Start of Selected passage

As of NetBeans 6.7 there isn't a penalty anymore for downloading the
Giant release.

In the past, there was. If you downloaded the Everything/Kitchen Sink
release, hundreds and hundreds of plugins were all enabled, adding a
bunch of menu items to the menus, hooking up action enablement based
on your selection etc.

We noticed from download statistics that more than half of all
downloads were for the big release even if most people use only
smaller portions. Therefore, in 6.7, a new on-demand architecture was
implemented.  Now most functionality is completely disabled (not even
loaded, so no penalty). Only when you hit certain entry points (load
project, create project, attach debugger, and a few others) does it
ask if you want to activate that feature cluster and then it goes and
actually enables it.

In short, go ahead and get the full release - you've got the bandwidth
and diskspace, and you won't get penalized performancewise for it
anymore.

-- Tor

On Jul 28, 10:56 am, Ryan Waterer <[email protected]> wrote:
> I completely agree with Bill.  It is the easiest way to get what you want
> and not have to worry about any extras that could potentially cause
> problems.
>
> On Tue, Jul 28, 2009 at 11:36 AM, Bill Robertson
> <[email protected]>wrote:
>
>
>
> > With NB, its best to download the smallest package and add to it
> > through the plugin manager (tools->plugins).  However, I think
> > downloading the JavaFX version of netbeans is probably equivalent to
> > starting with the base and then adding JavaFX.

End of Selected passage
Start of Data block

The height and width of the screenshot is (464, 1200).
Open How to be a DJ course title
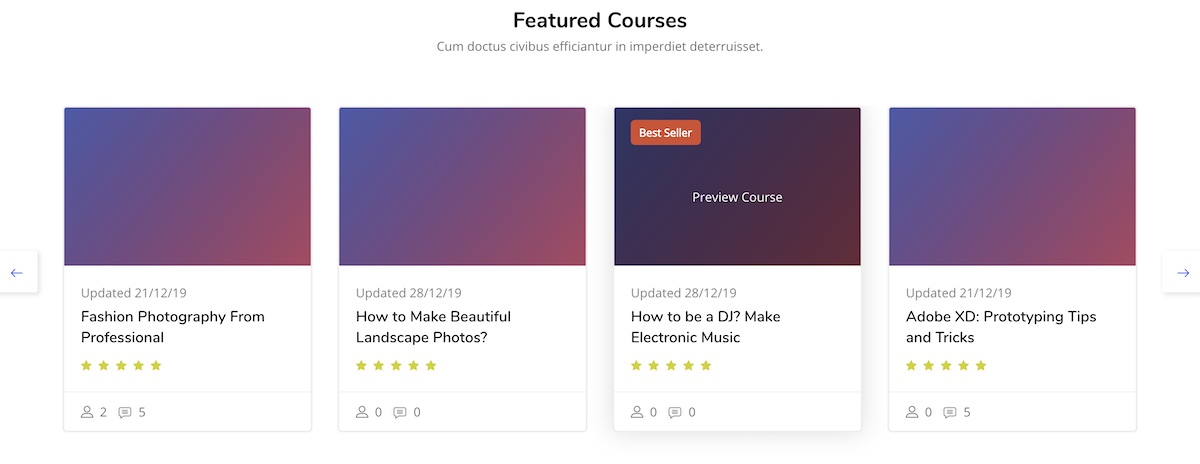click(x=705, y=327)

End of Data block

Brief — Please continue the mailing-list thread about which NetBeans release to download from where it stops.

Answer to this problem —
>
> > Jan, I don't know if is widespread agreement on good formatting for
> > JavaFX source code.  The first (?) version of the plugin would format
> > code, but I didn't like the choices they made.  It would also do it w/
> > o asking, which was doubly bad.  Don't know if they disabled it for
> > the bugs or for style.
>
> > On Jul 28, 12:39 pm, Matt <[email protected]> wrote:
> > > So if I want JavaFX I need the 90M one, but then I can't use it for
> > > regular Java? And if I get the 300M one I can do Java but not JavaFX?
>
> > > I'm not very familiar with Netbeans, which one should I get for JavaFX
> > > and Java but I don't need Ruby or C?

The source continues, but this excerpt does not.